▶ **GIVEN PASSAGE**

---------------

Leaving the theater, I walked to Checkpoint Charlie and made my way back to the hostel in West Berlin.  Nobody bothered me or approached me on the east side of the wall.  I was completely alone on the street in a world city.

The rest of my first stay in Berlin, I went to the zoo, the symphony, and assorted museums in West Berlin.  The train ride back through East Germany was just as dull as the train ride to Berlin.  With embankments along both sides of the railroad tracks, you couldn't see anything anyway.  The East German conductors came through and ordered the window shades pulled down.  So, all the women either read books and magazines or busied themselves with needlework.  Nobody engaged in audible conversation.  Nobody made eye contact.

My second visit to Berlin was sponsored by the exchange student office in Tuebingen for a weekend excursion.  It was a bus tour with other foreign students and a bit more comfortable in a small private hotel.  The tour bus drove past that old university library in East Berlin, and at one point I recognized a square from old news clips of Nazis burning books.  It made me shudder.  At no point did we meet or speak to any East Berliners.

In West Berlin we went to the theater for a production of Zuckmayer's Der Hauptmann von Koepenick one evening.  Another evening we went to a drama about the Warsaw Ghetto.  After the show a curtain bearing portaits of Ronald Reagan and Helmut Kohl came down to gasps in the audience.  Reagan's trip to the Bitburg cemetery that also contained the graves of SS men was still a raw topic.  The third evening we went to a jazz club in a smoky cellar (To my knowledge there have been no more jazz clubs along 55th Street in Chicago for decades now; Americans have to travel to Berlin to hear the good stuff in smoky cellars for an affordable price.)

---------------

(Stored items)
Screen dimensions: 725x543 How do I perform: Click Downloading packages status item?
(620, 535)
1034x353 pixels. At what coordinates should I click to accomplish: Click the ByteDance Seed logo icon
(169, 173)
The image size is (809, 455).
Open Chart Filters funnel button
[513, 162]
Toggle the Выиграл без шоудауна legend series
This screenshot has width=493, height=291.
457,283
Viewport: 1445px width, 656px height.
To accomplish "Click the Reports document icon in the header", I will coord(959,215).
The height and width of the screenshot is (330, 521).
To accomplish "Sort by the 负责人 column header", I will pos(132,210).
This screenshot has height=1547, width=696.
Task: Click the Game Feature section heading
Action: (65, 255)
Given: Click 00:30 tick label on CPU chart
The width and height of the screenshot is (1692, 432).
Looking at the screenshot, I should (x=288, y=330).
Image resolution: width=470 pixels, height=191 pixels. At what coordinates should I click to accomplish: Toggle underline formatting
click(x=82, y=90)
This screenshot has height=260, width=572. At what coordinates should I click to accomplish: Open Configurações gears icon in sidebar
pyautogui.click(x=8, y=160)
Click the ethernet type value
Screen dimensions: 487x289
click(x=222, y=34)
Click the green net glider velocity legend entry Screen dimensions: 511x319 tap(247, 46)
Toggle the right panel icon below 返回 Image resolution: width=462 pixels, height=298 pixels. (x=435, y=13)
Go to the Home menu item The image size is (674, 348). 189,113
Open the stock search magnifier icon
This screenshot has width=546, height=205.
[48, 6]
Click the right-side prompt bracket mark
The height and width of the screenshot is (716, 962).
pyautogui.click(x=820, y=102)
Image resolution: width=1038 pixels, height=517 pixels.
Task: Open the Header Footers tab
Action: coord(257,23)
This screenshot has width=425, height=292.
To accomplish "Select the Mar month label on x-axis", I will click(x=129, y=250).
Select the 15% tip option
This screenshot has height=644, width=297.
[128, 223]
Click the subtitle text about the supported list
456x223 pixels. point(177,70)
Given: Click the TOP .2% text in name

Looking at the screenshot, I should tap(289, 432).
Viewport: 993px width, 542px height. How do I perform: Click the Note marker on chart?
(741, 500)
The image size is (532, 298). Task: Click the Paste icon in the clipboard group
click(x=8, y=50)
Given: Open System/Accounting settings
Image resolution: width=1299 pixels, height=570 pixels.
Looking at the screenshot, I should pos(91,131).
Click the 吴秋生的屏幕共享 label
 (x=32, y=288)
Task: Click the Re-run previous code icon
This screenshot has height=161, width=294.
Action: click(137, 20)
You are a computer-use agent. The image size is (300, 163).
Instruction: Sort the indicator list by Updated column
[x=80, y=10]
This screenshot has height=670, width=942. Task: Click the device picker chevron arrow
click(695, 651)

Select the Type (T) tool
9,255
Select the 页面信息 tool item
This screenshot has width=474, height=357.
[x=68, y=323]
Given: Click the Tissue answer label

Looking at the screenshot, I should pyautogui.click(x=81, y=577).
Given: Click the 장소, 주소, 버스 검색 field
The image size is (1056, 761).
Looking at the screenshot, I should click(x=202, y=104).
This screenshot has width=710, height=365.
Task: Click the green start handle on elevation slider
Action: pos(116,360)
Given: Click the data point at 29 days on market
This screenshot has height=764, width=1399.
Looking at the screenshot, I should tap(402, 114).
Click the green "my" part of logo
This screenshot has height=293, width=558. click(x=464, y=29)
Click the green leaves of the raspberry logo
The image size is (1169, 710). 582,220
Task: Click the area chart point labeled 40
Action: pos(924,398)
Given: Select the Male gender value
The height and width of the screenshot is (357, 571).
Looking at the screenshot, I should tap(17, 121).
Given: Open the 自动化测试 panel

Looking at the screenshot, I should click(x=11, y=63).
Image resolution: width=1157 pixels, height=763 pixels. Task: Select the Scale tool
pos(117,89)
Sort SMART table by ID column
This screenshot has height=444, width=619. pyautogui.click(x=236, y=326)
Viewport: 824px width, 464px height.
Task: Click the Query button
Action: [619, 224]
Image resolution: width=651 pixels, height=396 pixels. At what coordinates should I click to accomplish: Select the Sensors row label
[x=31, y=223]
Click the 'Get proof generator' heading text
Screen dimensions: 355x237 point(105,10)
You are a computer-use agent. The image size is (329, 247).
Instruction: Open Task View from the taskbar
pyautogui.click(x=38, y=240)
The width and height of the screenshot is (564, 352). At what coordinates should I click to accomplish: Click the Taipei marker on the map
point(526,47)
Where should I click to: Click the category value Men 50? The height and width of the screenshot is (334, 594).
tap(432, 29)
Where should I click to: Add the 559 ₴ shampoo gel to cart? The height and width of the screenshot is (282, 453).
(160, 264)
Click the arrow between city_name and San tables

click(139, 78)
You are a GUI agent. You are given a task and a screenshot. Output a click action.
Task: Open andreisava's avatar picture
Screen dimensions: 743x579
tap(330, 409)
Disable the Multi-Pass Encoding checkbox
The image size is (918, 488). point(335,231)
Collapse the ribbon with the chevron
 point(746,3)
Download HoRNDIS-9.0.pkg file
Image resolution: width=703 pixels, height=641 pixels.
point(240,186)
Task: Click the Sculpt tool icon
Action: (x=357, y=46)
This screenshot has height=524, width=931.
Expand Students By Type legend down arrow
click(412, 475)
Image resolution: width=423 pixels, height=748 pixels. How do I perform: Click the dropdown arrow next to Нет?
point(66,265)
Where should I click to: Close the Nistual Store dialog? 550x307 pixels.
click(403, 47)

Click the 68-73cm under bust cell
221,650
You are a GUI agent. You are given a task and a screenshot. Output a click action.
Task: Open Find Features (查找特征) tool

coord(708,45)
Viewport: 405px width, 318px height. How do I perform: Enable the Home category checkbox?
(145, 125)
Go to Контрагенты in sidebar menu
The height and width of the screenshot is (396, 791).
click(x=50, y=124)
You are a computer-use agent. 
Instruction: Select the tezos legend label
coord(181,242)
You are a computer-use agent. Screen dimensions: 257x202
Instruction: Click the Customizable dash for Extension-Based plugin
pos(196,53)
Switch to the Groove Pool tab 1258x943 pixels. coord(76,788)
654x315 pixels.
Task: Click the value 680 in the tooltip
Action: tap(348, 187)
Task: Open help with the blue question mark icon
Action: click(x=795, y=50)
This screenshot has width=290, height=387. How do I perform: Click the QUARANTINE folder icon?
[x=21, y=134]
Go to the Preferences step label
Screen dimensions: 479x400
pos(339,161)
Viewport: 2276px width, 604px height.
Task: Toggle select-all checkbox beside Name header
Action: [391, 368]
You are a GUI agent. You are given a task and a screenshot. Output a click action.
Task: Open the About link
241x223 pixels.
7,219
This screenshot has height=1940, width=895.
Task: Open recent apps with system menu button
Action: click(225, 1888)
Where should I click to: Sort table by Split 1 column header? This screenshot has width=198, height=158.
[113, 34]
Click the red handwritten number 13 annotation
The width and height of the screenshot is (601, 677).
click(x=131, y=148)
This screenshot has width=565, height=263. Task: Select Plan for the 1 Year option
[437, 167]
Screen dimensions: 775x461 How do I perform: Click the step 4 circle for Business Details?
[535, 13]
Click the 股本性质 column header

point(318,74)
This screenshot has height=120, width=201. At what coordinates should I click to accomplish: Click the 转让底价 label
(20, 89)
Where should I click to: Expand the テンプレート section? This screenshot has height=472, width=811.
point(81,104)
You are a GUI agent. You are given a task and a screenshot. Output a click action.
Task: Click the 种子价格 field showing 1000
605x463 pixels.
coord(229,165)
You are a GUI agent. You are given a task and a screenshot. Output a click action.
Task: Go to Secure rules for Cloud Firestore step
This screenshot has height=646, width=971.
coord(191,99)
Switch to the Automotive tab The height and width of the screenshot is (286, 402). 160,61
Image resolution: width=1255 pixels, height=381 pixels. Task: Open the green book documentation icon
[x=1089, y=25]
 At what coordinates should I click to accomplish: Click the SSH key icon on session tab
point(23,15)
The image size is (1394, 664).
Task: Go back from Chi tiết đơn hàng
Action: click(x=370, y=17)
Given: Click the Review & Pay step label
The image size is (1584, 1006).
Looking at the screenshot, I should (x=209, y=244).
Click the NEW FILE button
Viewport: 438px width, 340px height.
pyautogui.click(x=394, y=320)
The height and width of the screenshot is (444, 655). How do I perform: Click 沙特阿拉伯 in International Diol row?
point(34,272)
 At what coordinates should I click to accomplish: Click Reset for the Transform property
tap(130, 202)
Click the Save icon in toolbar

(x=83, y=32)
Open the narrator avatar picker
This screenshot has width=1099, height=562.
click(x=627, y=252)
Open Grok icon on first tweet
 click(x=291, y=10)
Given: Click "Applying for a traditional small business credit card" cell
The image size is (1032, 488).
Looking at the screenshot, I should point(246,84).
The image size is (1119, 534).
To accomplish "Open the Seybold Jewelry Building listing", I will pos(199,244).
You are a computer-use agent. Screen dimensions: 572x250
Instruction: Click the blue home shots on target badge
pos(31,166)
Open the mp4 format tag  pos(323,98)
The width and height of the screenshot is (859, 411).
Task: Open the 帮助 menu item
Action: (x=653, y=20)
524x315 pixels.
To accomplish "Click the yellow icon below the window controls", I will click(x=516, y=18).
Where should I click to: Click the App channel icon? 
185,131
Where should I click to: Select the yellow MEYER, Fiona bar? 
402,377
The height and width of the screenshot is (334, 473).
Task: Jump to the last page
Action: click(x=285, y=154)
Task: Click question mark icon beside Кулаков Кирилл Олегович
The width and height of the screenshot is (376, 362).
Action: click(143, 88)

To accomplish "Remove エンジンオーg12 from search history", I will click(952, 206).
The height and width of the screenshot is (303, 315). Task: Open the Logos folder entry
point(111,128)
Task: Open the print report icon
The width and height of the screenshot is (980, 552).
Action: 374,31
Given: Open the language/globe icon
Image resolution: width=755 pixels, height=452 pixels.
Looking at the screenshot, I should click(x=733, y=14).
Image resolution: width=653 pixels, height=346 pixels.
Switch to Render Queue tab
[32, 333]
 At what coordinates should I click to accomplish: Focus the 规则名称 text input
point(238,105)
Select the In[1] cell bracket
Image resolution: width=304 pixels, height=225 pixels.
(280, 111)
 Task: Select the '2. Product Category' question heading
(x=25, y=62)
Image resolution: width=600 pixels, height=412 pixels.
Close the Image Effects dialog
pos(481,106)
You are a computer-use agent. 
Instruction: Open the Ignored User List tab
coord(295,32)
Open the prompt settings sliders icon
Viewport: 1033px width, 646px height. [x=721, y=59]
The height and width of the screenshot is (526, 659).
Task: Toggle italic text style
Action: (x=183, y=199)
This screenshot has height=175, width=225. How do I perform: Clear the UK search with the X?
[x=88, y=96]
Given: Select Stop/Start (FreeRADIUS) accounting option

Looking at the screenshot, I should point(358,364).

---------------

Can you continue the account of the Berlin visits, picking up right after its last sentence?

http://www.nytimes.com/1985/05/06/international/europe/06REAG.html

But the incident I recall most clearly about the Berlin Wall and all that it signified happened in Tuebingen.  I was working as an "undergraduate scientific aide" -- basically the German version of a work-study student -- in a leukemia and immunogenetics research laboratory.  The lab also did clinical tissue crossmatches for bone marrow transplantation.  We had one patient who had fled East Germany twenty-some years before.  He needed a living-related bone marrow transplant, if possible, but his only sibling still lived in East Germany.  The East German authorities refused to let his sister leave East Germany to come to Tuebingen for the tissue crossmatch, much less the bone marrow transplant if she turned out to be compatible with her brother.  They said that she knew "state secrets".  The woman had worked all her life as a waitress in a cafe.

So much for the German Democratic Republic of Workers and Farmers...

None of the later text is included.